Accounting software: QuickBooks Self-Employed ($15/month) or Wave (free) for tracking income and expenses, generating invoices, and categorizing deductions.
Separate business bank account: Keep business income and expenses in a dedicated checking account. This simplifies tracking and provides clean records if audited. You do not need a business entity; a second personal checking account works.
Mileage tracker: MileIQ or Everlance for automatic mileage tracking via GPS.
Tax software: TurboTax Self-Employed, H&R Block Self-Employed, or a CPA. Self-employed returns are more complex than W-2-only returns. If your income exceeds $75,000 or you have multiple deduction categories, a CPA is worth the $300 to $800 investment.
Common mistakes
Not saving for taxes. Spending 100% of freelance income and having nothing to pay quarterly estimates. Rule of thumb: set aside 25 to 30% of every payment immediately.
Missing deductions. Many freelancers miss the home office deduction, health insurance deduction, retirement contribution deduction, and QBI deduction. Each one saves hundreds to thousands.
Not making quarterly payments. The underpayment penalty is avoidable. Pay quarterly or meet the safe harbor threshold.

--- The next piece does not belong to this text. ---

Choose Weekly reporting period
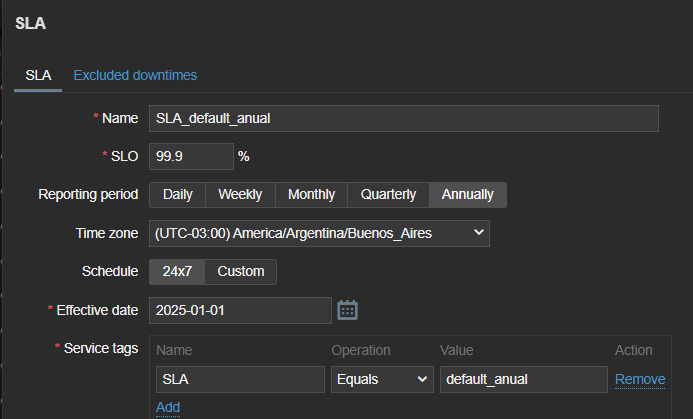693x419 pixels. [x=240, y=194]
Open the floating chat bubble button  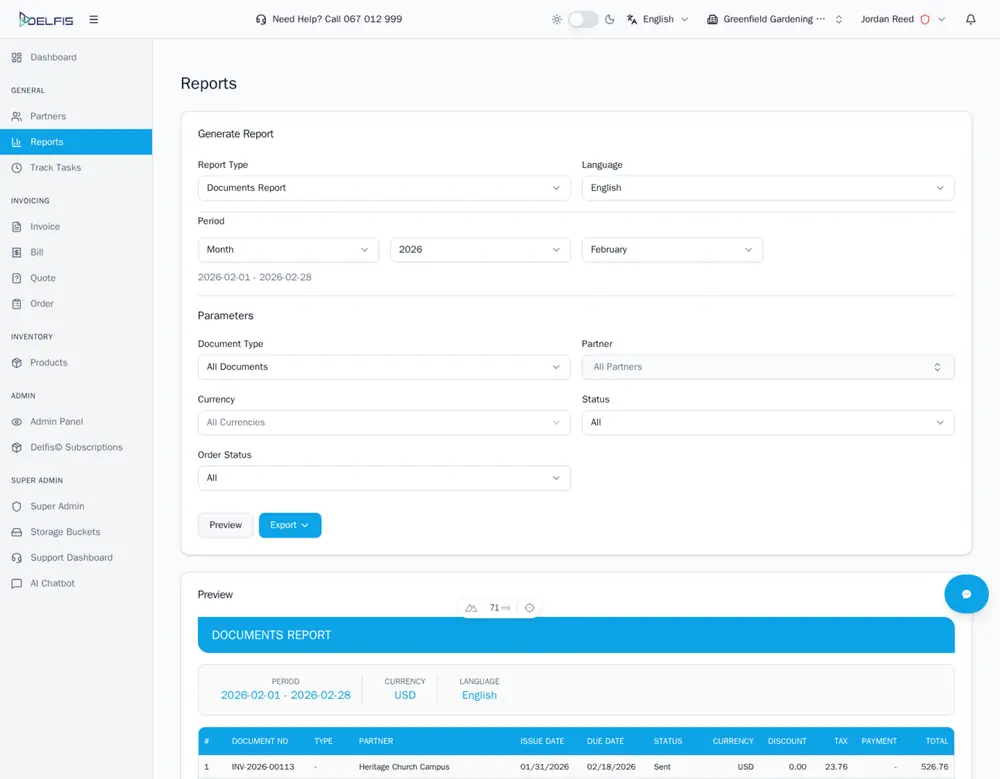click(966, 594)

Mixing personal and business expenses. Use a separate bank account and credit card for business expenses. Commingling makes tax preparation harder and audit defense weaker.
Not contributing to a SEP IRA or Solo 401(k). The largest missed deduction for freelancers. A $20,000 SEP contribution saves $4,400+ in federal income tax alone, and the money grows tax-deferred in index funds.
Frequently asked questions
I have a W-2 job and freelance on the side. How is the side income taxed? Your freelance income is added to your W-2 income for income tax purposes. You also owe 15.3% SE tax on the freelance income (separate from the FICA withheld on your W-2). If your W-2 withholding is not enough to cover the additional tax, make quarterly estimated payments on the freelance income.
Do I need to file if I earned less than $600? Yes. The $600 threshold is for the payer to send you a 1099 form. You owe taxes on all income regardless of whether you receive a 1099. Even $100 in freelance income is taxable.
Should I form an LLC or S-corp? An LLC provides liability protection but does not change your tax treatment (single-member LLCs are taxed as sole proprietors). An S-corp election can save SE tax once your income exceeds roughly $80,000 to $100,000/year by allowing you to split income between salary (subject to SE tax) and distributions (not subject to SE tax). Consult a CPA before making this election.
How do I file my taxes as a freelancer? File Form 1040 with Schedule C (business income and expenses), Schedule SE (self-employment tax), and Form 1040-ES (if you made quarterly payments). Most tax software handles these forms automatically.
The bottom line
Freelance income comes with a tax premium (the 15.3% SE tax), but it also comes with deductions W-2 employees cannot access: home office, health insurance, retirement contributions, business expenses, and the QBI deduction. The key is tracking every expense, making quarterly payments, and maximizing deductions.
Set up a system now: separate bank account, accounting software, 25 to 30% tax savings reserve, and quarterly payment calendar. The freelancers who struggle with taxes are the ones who do not plan. The ones who thrive treat taxes as a predictable business expense, not an annual surprise.